Global banks are revising their interest rates in response to ongoing inflation that has been affecting corporate profit margins and causing stock prices to fall. The Central Bank of Azerbaijan has also followed suit, lowering its interest rates, a move that has sparked questions about the potential devaluation risks for the Azerbaijani manat.
Economist Emin Gurbanov, in an interview with Azernews, associated this decision with the surge in global inflation following the pandemic, viewing it as a necessary measure to manage the prevailing economic conditions. This trend of cutting interest rates is not only observed in Azerbaijan but also across European nations.
Despite high inflation rates in the past, Gurbanov predicts a 3-5% drop in the upcoming years, echoing forecasts made by local and global experts from organizations such as the World Bank and International Monetary Fund. He suggests raising interest rates as a means to stimulate the banking sector.
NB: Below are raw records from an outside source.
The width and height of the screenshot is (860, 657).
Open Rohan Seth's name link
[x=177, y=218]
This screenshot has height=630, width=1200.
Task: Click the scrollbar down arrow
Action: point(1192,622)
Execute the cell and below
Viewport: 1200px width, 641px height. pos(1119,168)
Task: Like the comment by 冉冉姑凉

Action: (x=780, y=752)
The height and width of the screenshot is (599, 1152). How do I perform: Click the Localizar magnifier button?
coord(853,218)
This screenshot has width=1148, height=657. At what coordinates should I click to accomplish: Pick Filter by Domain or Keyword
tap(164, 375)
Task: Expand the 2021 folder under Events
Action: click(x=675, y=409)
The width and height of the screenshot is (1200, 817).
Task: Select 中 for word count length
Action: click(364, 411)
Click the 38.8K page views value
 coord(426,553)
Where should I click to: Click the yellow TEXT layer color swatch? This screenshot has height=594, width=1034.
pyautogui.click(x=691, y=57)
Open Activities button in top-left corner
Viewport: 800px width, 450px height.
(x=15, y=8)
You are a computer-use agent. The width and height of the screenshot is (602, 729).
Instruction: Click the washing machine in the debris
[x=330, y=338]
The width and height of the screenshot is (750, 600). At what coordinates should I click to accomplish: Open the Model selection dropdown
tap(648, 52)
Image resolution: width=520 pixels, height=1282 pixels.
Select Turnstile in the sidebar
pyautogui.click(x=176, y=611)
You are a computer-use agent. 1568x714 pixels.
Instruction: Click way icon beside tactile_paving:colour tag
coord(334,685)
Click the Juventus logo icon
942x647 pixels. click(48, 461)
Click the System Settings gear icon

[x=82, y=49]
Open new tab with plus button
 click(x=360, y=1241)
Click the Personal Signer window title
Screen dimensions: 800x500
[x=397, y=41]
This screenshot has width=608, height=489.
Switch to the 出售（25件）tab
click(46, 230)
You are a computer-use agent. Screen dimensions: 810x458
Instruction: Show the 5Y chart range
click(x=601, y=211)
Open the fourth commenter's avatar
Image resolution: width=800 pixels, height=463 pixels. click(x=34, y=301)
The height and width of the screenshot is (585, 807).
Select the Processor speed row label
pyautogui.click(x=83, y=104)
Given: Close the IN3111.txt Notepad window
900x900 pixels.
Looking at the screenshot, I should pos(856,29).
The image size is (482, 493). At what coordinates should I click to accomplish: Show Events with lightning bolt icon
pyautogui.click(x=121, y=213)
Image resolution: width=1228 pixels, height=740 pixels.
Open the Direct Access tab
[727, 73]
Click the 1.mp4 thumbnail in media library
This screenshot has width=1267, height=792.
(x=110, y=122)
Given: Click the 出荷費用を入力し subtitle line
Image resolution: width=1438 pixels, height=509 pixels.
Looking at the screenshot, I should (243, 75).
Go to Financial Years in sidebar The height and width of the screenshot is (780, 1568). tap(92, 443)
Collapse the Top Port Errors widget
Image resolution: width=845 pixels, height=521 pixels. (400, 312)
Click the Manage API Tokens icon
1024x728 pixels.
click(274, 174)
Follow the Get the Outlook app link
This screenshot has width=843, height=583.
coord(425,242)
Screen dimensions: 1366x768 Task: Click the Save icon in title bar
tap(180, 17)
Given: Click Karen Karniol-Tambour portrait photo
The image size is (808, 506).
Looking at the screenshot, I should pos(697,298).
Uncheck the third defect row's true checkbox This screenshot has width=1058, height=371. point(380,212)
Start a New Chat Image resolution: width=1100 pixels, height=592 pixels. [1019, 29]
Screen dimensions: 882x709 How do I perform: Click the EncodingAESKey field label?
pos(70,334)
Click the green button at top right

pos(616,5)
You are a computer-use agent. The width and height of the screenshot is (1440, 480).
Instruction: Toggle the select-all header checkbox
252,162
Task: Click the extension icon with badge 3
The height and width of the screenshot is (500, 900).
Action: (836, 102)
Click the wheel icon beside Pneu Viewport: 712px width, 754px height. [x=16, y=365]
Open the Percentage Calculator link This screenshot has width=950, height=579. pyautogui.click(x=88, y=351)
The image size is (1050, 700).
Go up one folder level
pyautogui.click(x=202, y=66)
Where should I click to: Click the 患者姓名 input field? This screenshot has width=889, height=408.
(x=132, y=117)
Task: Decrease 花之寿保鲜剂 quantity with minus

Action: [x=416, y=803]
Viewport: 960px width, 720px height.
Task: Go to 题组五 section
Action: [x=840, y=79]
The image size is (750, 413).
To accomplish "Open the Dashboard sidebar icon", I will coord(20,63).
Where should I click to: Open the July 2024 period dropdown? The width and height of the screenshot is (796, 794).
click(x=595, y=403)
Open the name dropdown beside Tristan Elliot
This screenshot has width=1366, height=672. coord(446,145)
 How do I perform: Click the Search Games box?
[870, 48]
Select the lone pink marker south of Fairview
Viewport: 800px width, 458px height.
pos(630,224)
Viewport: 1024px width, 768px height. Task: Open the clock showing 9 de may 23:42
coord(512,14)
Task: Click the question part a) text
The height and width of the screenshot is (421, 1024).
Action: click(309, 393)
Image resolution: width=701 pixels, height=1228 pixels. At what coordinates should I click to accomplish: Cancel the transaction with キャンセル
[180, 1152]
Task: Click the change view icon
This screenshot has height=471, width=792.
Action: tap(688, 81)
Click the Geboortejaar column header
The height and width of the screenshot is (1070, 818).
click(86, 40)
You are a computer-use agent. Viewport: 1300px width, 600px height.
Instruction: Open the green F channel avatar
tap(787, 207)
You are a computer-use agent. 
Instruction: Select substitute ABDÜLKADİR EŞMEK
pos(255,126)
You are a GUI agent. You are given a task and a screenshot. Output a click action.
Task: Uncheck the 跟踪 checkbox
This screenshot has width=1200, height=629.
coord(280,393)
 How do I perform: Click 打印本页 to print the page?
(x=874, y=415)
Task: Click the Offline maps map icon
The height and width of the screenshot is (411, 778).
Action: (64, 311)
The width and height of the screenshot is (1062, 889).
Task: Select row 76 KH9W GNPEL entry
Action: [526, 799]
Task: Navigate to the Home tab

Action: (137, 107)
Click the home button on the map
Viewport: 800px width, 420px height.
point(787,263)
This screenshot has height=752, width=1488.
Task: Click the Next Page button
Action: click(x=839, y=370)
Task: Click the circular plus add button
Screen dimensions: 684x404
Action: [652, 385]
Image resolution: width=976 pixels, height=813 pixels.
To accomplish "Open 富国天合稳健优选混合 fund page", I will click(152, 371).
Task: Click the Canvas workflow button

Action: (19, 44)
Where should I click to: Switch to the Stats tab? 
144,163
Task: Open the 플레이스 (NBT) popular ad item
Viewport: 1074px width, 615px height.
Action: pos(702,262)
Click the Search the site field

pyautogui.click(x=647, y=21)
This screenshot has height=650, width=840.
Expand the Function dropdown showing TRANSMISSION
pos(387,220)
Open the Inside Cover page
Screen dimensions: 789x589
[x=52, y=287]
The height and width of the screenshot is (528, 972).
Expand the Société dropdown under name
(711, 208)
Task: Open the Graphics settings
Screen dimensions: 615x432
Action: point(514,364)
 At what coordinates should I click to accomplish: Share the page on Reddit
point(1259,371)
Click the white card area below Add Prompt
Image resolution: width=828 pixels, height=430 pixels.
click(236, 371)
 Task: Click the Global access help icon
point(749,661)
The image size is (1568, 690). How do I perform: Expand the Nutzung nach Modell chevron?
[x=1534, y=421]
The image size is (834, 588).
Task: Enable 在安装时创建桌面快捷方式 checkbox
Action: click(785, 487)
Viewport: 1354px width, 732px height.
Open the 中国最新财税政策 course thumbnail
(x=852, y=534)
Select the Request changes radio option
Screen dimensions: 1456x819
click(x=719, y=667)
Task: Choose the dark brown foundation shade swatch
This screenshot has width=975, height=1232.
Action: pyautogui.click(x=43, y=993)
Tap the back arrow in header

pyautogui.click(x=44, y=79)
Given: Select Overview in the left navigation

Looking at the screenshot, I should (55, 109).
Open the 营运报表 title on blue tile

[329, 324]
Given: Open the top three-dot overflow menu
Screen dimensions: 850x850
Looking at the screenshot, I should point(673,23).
Gurbanov remains optimistic about the future of the Azerbaijani manat, dismissing significant inflation threats. To tackle high inflation, central banks often increase interest rates to curb spending. A surge in goods due to enhanced production and imports can lead to price reductions.
The Central Bank of Turkiye frequently reduces interest rates to encourage economic growth and promote borrowing and spending. This strategy led to a period of devaluation of the lira, which was eventually stabilized through measures like increasing interest rates, implementing currency controls, or seeking foreign aid.